Most of us would love to travel more, but most of us would-be adventurers struggle to budget for longer trips. Thankfully, the internet era has made it easier than ever for people to access assignments remotely. However, those who don’t comfortably fit the definition of a digital native may struggle to balance an online work-life balance. Fortunately, if your English skills are up to scratch, teaching English as a foreign language (TEFL) abroad is one way to keep your bank balance in the black.
Is Teaching EFL Abroad Right for You?
Before you commit to the idea of teaching English abroad as a foreign language, you’ll need to think carefully about your travel plans. If you’re aiming to cover as much ground as possible on a tight timeframe, TEFL probably isn’t right for you.

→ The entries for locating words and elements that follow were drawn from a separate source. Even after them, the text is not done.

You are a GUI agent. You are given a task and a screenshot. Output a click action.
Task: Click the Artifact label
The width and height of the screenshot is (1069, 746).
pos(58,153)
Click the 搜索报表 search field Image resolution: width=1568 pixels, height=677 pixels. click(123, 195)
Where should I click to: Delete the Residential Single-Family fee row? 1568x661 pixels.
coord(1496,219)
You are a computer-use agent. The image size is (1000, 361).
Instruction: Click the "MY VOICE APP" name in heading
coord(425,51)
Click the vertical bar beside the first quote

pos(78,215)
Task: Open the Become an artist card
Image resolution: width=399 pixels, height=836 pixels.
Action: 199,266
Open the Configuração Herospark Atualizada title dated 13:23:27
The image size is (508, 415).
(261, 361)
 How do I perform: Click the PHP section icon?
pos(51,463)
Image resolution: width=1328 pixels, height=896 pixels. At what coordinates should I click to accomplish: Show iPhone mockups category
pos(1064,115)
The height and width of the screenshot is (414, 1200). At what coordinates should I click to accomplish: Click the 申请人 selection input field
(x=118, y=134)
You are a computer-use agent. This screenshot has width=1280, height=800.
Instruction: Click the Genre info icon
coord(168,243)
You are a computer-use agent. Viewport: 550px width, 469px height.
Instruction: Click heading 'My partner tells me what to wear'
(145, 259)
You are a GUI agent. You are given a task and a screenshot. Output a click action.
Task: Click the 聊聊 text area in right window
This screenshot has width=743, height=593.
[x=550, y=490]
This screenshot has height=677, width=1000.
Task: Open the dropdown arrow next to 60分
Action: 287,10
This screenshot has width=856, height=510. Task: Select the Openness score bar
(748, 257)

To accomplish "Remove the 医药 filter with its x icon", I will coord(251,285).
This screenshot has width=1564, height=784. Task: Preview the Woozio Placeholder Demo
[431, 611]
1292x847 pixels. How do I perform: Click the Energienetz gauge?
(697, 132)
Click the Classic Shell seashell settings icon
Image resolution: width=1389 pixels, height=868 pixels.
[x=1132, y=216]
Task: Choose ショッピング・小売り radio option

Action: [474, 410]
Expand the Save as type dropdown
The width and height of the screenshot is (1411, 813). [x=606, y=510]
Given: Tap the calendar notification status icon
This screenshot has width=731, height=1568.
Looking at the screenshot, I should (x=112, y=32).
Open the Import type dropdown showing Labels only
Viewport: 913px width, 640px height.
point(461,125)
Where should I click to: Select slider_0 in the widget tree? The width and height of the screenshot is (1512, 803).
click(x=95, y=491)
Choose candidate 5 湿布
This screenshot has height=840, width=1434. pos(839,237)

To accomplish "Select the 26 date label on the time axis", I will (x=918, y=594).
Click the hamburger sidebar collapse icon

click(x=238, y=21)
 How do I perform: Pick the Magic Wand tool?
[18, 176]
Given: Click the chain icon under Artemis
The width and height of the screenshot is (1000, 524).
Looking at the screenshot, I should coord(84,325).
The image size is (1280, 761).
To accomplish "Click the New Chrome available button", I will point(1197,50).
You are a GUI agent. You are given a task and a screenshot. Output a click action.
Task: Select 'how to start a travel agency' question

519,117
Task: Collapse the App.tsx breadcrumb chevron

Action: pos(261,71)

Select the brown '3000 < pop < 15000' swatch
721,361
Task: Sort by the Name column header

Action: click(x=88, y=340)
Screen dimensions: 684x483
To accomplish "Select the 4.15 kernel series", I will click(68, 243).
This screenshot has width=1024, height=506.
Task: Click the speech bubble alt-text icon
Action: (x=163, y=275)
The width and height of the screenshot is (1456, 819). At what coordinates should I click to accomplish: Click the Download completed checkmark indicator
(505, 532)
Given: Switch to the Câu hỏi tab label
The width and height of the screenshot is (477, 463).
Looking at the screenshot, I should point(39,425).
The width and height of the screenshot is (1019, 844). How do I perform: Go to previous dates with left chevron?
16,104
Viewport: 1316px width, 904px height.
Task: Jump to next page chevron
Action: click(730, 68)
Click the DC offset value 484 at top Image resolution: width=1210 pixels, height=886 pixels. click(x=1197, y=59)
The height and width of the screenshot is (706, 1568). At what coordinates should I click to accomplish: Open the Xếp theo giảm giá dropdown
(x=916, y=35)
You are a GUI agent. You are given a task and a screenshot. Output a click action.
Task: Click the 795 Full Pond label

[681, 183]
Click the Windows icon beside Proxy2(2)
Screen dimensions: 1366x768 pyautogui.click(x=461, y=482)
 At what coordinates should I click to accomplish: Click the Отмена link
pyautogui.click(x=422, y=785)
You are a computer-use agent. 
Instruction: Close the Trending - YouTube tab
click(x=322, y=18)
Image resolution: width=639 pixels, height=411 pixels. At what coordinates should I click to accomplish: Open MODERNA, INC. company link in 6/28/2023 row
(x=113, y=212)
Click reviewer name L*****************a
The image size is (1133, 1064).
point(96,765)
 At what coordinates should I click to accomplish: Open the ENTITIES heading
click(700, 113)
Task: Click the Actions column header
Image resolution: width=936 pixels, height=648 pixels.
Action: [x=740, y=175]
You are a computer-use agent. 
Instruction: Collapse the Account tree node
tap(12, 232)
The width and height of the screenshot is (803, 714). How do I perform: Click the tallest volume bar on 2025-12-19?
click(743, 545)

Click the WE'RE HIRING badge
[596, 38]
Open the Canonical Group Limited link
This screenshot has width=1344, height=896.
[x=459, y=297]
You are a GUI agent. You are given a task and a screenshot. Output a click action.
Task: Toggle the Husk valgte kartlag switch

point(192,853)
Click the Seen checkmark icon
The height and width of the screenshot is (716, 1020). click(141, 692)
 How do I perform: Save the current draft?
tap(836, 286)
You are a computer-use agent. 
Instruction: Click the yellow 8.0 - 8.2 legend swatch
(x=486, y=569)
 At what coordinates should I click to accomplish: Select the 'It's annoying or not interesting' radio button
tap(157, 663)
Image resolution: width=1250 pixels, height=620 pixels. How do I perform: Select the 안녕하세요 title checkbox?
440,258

However, if you’re comfortable with the idea of putting down roots for a longer spell, teaching English to non-native speakers is well worth considering.
Although teaching English as a foreign language appeal to tourists, it’s also an attractive career prospect for experienced educators looking for a change of pace. Unlike conventional teaching positions, becoming an EFL tutor frees up from rigid course syllabuses and punishing hours. Admittedly, career trajectory is limited, and the salaries aren’t exactly enormous, but neither of these things should concern you if your main aim is to immerse yourself in new cultures.
What Qualifications Do I Need?
If you’re interested in teaching English as a foreign language, the good news is that you don’t need to invest in too much training or costly course fees. The most crucial thing you’ll need at your disposal is a strong command of the English language. Understandably, if you want to teach English to non-native speakers, you’ll need to be fluent in it.
You’ll also need to pursue TEFL accreditation. There are many TEFL programs available to those looking to earn qualifications, with course structures accommodating just about any schedule. If you want to earn TEFL accreditation as quickly as possible, go for a 120-hour course. Although this is seen as the minimum standard of TEFL certification, it’s accepted by just about every country that offers TEFL teaching opportunities. Provided you can commit the hours to study, you can expect to qualify in as little as one month.
Best Places to Teach EFL
Nowadays, there are plenty of EFL opportunities for English speakers looking to generate a healthy side income. One of the most lucrative places where you can teach English to non-native speakers is in China. Out of a population of more than 1.4 billion people, fewer than 10 million Chinese residents speak English fluently. Average monthly salaries for EFL teachers based in China are also competitive. In the best-case scenario, you can expect to pocket as much as £2,000 a month. Although previous teaching experience isn’t required, you will need a university degree along with TEFL credentials.
If you don’t have a bachelor’s degree, teaching English abroad is still an option. Currently, most TEFL positions in Cambodia don’t require tutors to have a degree in order to teach. Although monthly salaries here rarely exceed £1,000, a relatively low cost of living makes it a lucrative destination.
In recent years, more ESL teachers than ever have shifted to online learning models. Going forward, it’s likely that a significant proportion of the TEFL community will continue to teach online. If you’re looking for a flexible income stream to finance international travel, you may wish to follow suit. However, this shift to online-only teaching has resulted in a huge number of school-based positions that are ripe for the picking.